[Start of Attachment]

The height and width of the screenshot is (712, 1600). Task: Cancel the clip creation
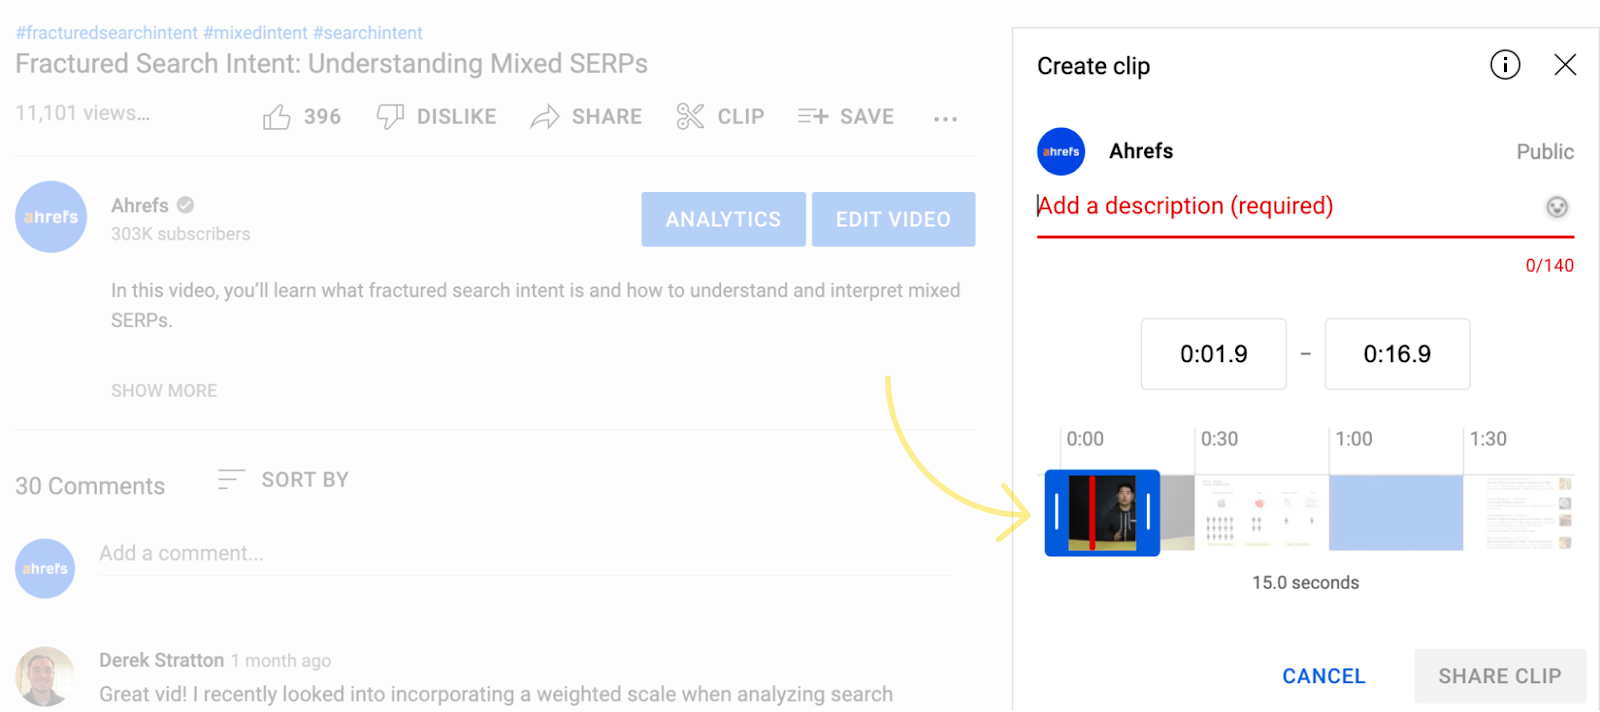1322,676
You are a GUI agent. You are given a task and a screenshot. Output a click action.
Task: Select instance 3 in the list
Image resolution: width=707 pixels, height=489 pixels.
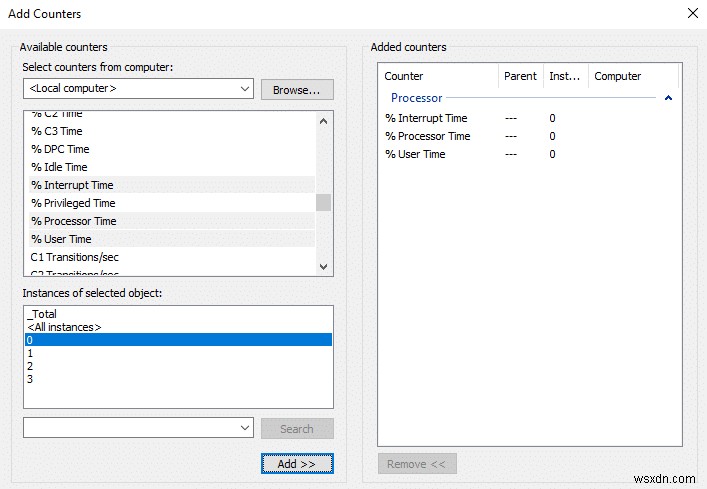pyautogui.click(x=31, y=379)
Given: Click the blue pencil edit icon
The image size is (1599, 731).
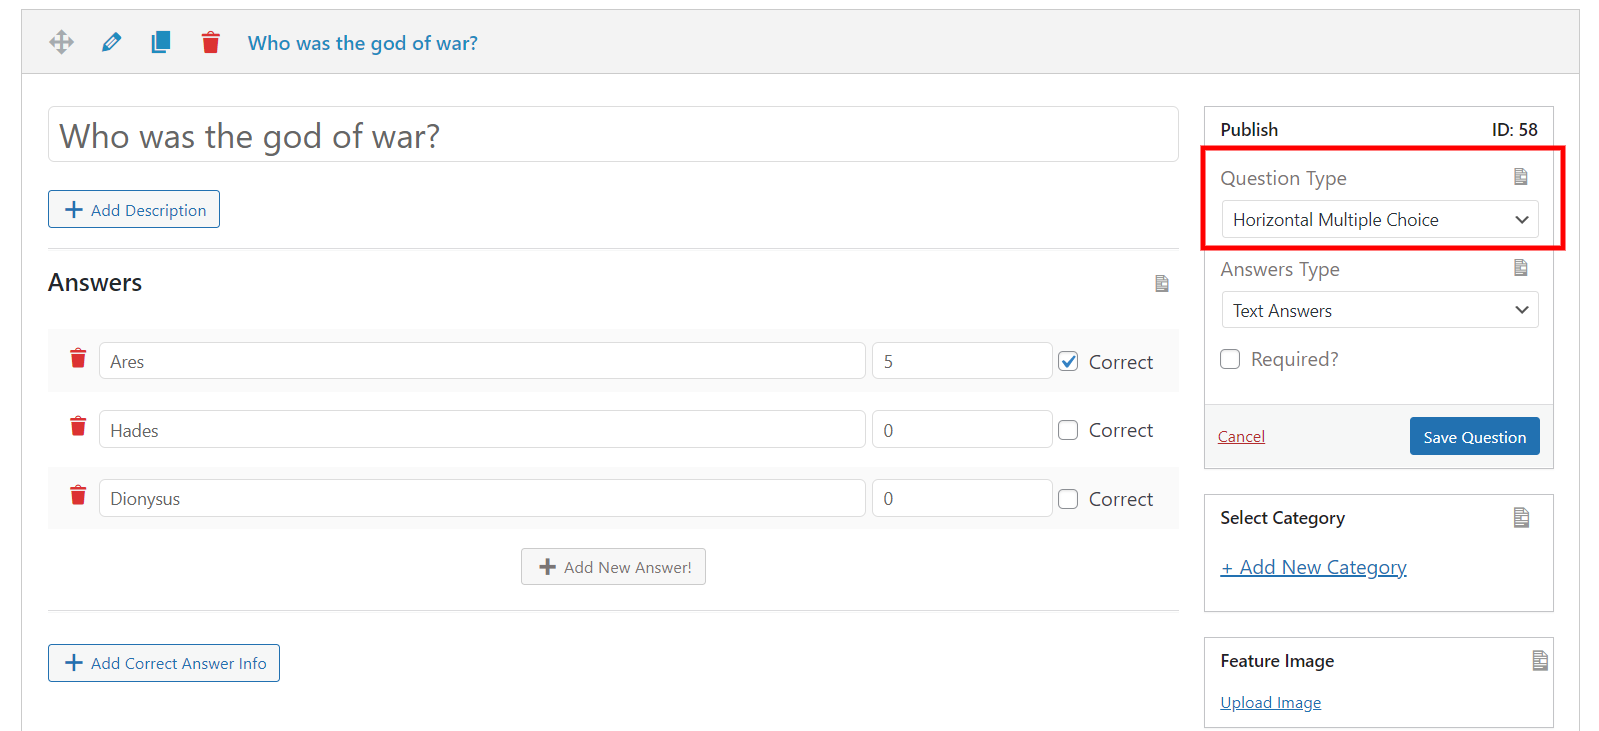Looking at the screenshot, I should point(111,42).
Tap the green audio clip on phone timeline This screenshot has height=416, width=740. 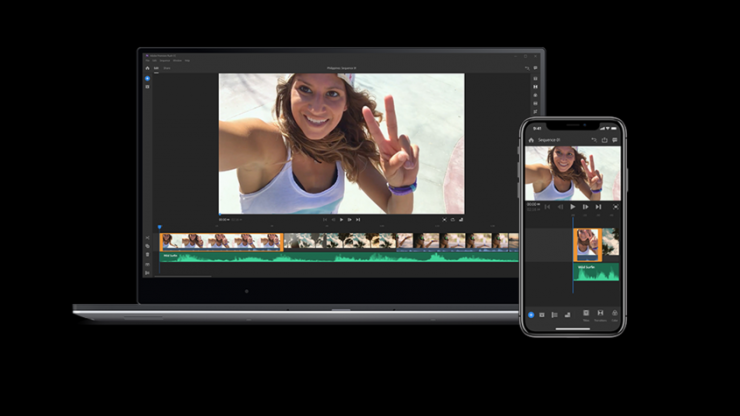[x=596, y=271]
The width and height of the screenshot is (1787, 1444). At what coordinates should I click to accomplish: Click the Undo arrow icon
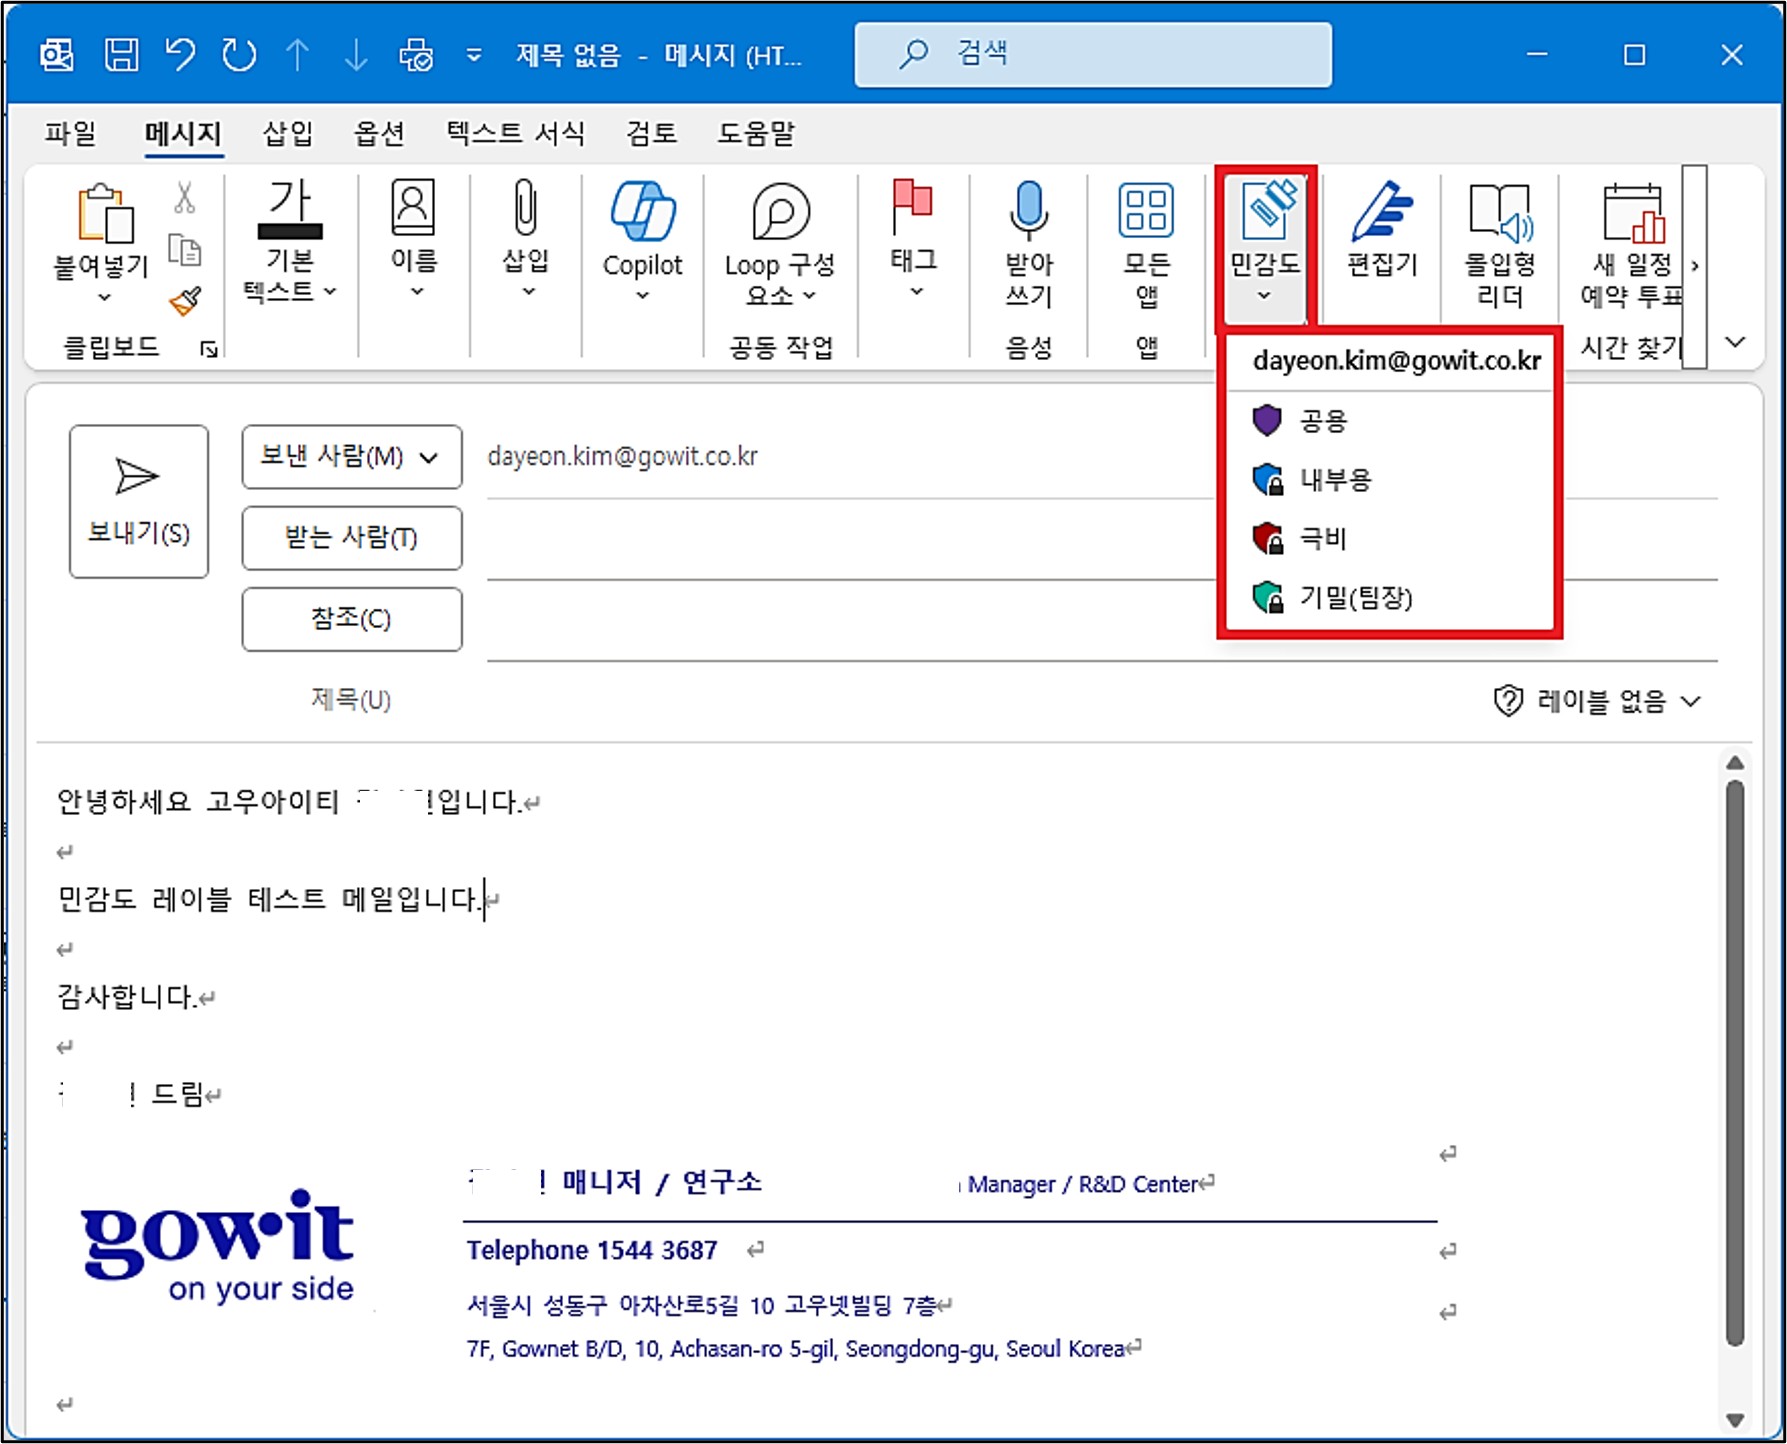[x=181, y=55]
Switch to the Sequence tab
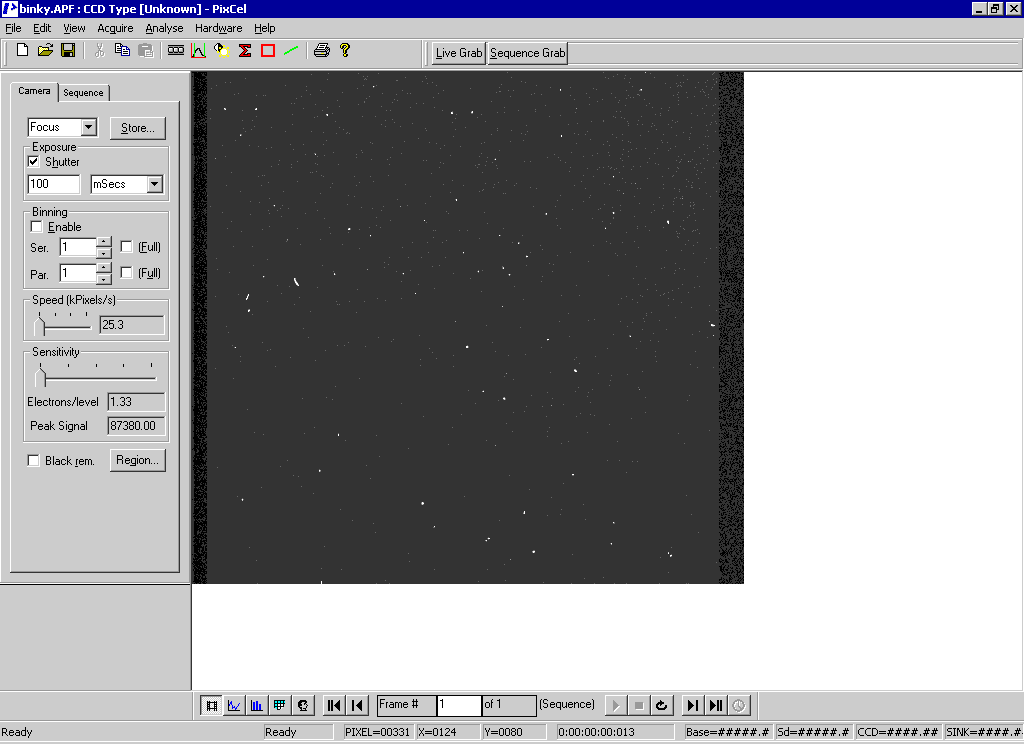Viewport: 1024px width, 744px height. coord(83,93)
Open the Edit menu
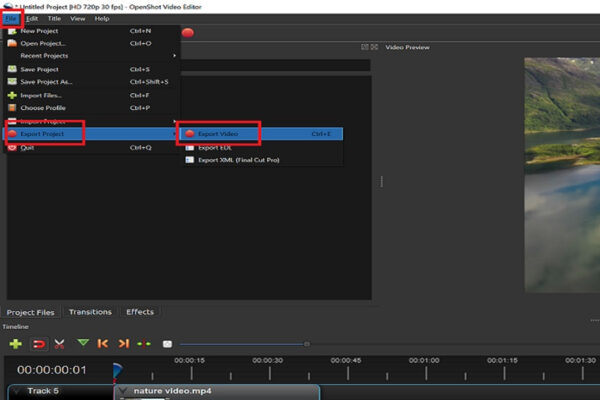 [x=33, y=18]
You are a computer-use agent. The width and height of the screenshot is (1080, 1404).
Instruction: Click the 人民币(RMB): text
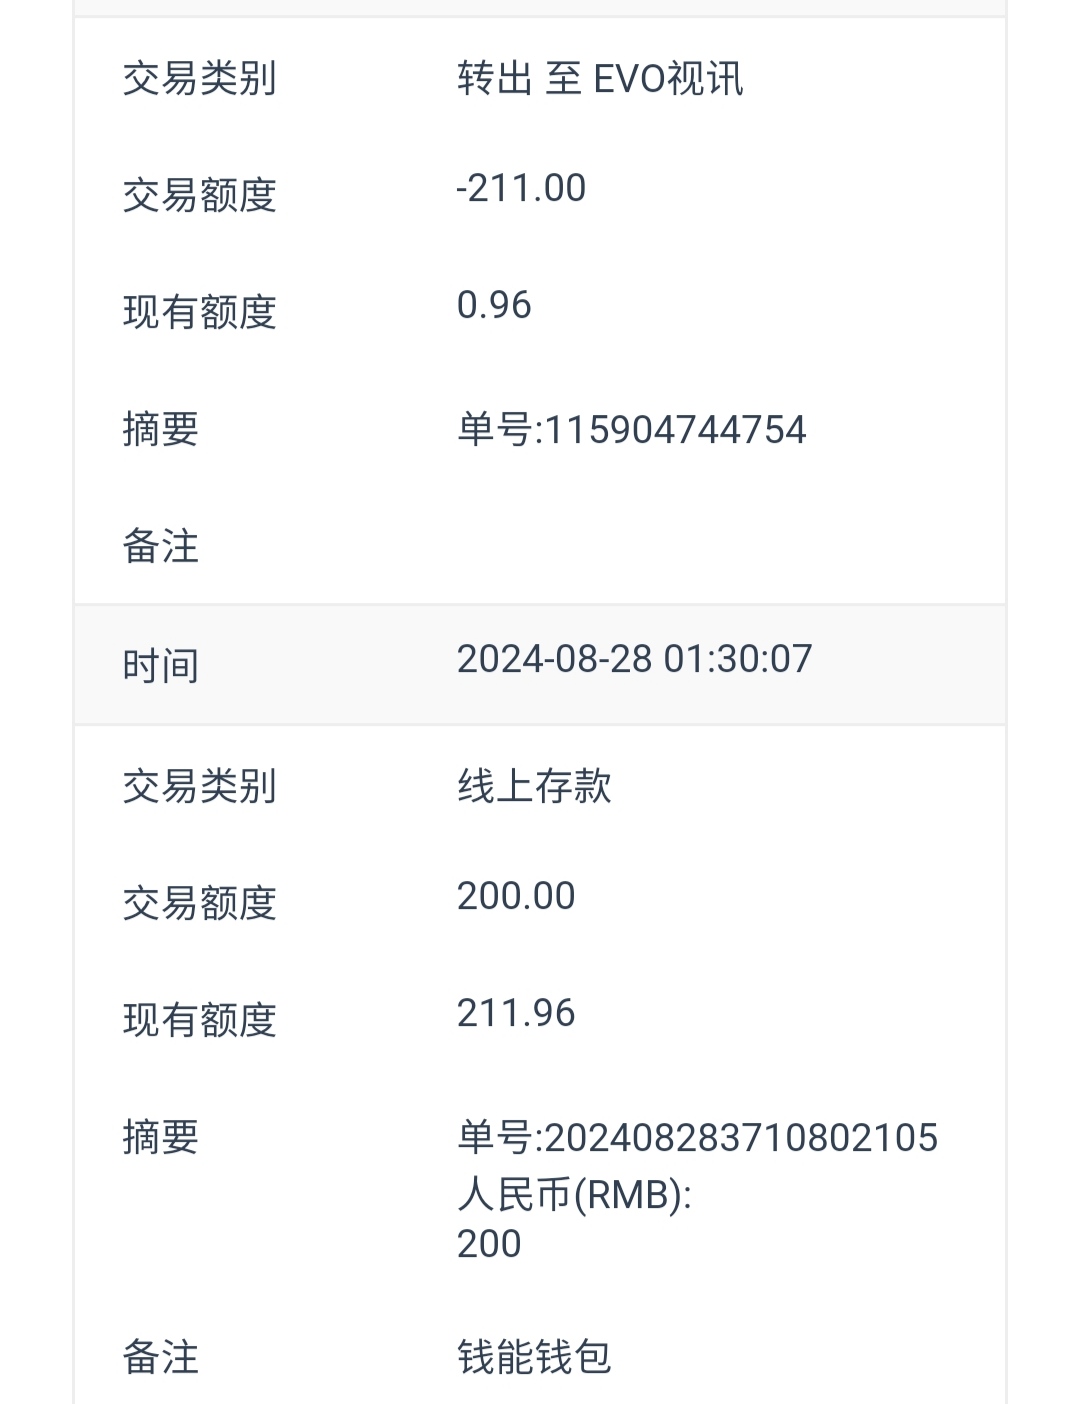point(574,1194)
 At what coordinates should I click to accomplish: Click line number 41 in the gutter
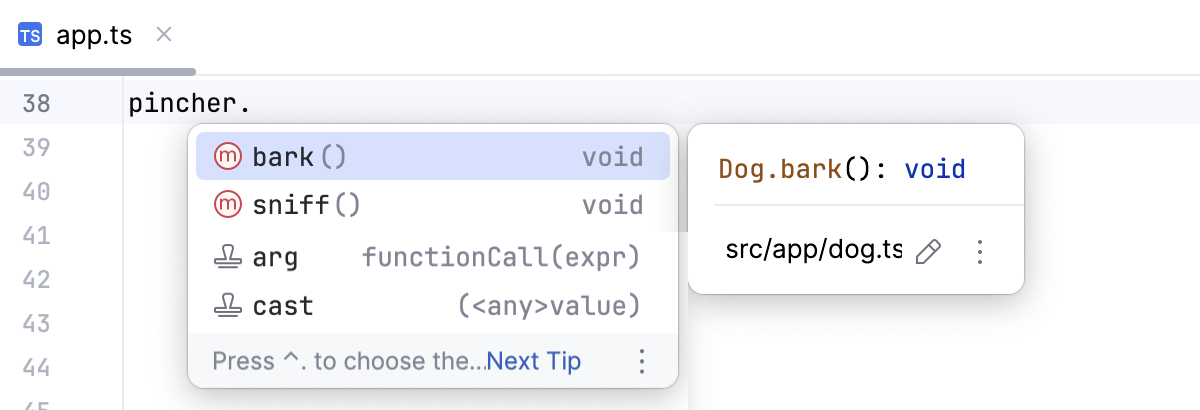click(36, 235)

[End of Attachment]

**Work to complete**
Go back to the line that contains "You are a computer-use" and copy it, along with each line after it through the end of the listing above, exactly and without pictures.

**Response area**
You are a computer-use agent. The width and height of the screenshot is (1080, 1404).
Instruction: Click the 人民币(RMB): text
point(574,1194)
 At what coordinates should I click to accomplish: Click line number 41 in the gutter
click(36, 235)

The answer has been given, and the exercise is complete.